SLAM family receptors are key drivers of CD8 T cell immunity towards B cells (IRM12P.657)

Abstract

Abstract Epstein-Barr virus (EBV) poses serious health consequences for immunocompromised individuals, such as patients undergoing transplant or chemotherapeutic regimens, and is strongly associated with an expanding list of human cancers. To gain insight into immunity against EBV, a rare congenital immunodeficiency defined by exquisite sensitivity to EBV but not other pathogens called X-linked lymphoproliferative disease, a syndrome caused by mutations in the SH2D1A gene that encodes SLAM-associated protein (SAP), has been the subject of intense investigation. The unique B cell tropism of EBV led us to speculate that SAP and SLAM family receptors are especially critical for optimal CD8 T cell immunity against antigen-expressing B cells and B lymphoma cells.
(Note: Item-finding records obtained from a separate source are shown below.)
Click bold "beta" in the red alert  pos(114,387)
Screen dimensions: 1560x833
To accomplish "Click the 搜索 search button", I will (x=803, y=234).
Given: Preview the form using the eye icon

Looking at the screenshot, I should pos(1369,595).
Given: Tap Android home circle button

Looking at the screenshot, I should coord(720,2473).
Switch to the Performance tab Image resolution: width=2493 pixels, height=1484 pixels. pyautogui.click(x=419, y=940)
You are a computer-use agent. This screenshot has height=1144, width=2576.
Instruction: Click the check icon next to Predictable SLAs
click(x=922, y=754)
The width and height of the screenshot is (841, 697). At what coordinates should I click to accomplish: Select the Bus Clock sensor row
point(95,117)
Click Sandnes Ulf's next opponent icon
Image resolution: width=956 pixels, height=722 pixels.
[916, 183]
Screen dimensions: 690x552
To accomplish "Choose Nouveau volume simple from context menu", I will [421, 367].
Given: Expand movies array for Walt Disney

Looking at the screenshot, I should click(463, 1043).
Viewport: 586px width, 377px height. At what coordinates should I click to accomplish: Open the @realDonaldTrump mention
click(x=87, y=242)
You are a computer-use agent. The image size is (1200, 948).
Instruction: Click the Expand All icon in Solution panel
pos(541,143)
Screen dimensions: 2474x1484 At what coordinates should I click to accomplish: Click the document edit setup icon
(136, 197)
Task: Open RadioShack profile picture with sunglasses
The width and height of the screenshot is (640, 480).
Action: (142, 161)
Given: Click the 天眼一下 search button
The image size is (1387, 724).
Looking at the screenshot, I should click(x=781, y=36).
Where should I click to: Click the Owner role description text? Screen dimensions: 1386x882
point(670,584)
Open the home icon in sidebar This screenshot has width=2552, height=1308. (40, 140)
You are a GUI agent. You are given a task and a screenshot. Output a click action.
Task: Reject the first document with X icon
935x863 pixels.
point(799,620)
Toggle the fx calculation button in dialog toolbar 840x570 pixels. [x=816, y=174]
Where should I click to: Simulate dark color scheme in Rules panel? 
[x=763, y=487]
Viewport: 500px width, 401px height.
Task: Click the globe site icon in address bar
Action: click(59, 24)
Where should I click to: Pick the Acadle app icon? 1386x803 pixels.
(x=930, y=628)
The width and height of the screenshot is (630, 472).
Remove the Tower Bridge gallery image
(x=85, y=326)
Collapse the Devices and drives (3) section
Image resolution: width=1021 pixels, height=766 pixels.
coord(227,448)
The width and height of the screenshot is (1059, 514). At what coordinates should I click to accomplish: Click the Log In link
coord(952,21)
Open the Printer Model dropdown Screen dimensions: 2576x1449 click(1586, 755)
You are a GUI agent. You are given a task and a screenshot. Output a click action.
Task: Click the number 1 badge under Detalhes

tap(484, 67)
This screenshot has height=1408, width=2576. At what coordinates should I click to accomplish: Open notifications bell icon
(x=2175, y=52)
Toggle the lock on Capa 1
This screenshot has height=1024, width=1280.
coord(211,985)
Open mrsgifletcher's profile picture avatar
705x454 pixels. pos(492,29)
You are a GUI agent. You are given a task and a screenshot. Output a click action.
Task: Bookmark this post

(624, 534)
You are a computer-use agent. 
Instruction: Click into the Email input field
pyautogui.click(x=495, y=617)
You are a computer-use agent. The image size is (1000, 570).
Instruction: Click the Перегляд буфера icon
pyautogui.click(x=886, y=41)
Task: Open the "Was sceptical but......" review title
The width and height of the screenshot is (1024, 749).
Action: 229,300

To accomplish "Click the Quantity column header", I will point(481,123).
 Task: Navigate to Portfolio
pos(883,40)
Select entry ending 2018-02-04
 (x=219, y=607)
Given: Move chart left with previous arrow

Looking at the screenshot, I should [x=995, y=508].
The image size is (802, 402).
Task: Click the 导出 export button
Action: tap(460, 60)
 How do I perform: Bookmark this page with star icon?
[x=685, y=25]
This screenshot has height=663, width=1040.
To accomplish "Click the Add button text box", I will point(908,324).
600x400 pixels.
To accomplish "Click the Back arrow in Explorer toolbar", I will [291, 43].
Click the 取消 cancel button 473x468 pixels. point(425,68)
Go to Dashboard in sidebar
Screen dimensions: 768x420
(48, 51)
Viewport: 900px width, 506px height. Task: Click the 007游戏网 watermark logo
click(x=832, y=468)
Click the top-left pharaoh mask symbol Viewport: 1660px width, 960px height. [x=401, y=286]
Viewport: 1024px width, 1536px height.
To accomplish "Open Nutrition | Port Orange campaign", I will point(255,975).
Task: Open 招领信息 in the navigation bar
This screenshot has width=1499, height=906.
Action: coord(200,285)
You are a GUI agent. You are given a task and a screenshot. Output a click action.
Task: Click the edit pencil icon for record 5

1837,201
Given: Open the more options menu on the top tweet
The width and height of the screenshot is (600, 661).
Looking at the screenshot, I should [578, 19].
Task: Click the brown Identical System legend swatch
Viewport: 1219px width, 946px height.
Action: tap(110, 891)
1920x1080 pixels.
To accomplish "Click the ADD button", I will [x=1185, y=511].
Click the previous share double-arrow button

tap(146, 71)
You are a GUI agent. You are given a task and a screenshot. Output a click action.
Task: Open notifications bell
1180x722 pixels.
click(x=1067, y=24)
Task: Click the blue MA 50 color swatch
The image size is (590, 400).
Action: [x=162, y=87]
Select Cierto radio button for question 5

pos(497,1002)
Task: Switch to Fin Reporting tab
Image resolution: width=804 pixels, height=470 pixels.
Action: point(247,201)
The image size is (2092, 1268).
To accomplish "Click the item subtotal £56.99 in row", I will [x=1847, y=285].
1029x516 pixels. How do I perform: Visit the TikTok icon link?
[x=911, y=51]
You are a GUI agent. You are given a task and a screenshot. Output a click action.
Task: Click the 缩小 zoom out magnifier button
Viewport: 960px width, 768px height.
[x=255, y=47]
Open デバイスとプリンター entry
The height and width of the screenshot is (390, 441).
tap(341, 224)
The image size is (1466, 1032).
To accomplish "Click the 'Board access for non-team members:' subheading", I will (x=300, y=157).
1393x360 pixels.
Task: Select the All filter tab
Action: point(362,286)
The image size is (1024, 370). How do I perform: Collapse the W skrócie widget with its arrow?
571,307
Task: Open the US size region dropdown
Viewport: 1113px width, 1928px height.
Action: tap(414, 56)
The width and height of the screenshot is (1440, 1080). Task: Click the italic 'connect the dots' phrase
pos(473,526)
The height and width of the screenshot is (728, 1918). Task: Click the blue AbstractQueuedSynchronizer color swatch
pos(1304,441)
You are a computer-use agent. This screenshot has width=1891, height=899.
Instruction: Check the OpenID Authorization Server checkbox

Consistent with this hypothesis, Sh2d1a-/- CD8 T cells exhibited greatly diminished proliferation and effector functions relative to wild type CD8 T cells when cultured with antigen-coated B cells or B lymphoma cells in vitro. By contrast, both wild type and Sh2d1a-/- CD8 T cells responded robustly when stimulated with either antigen-coated B cell-depleted splenocytes or antigen-presenting tumor cells lacking SLAM family receptor expression. Collectively, these observations suggest that the recognition of SLAM family receptors on the surface of antigen presenting-B cells and -B lymphoma cells are essential for antigen priming and immunosurveillance by CD8 T cells.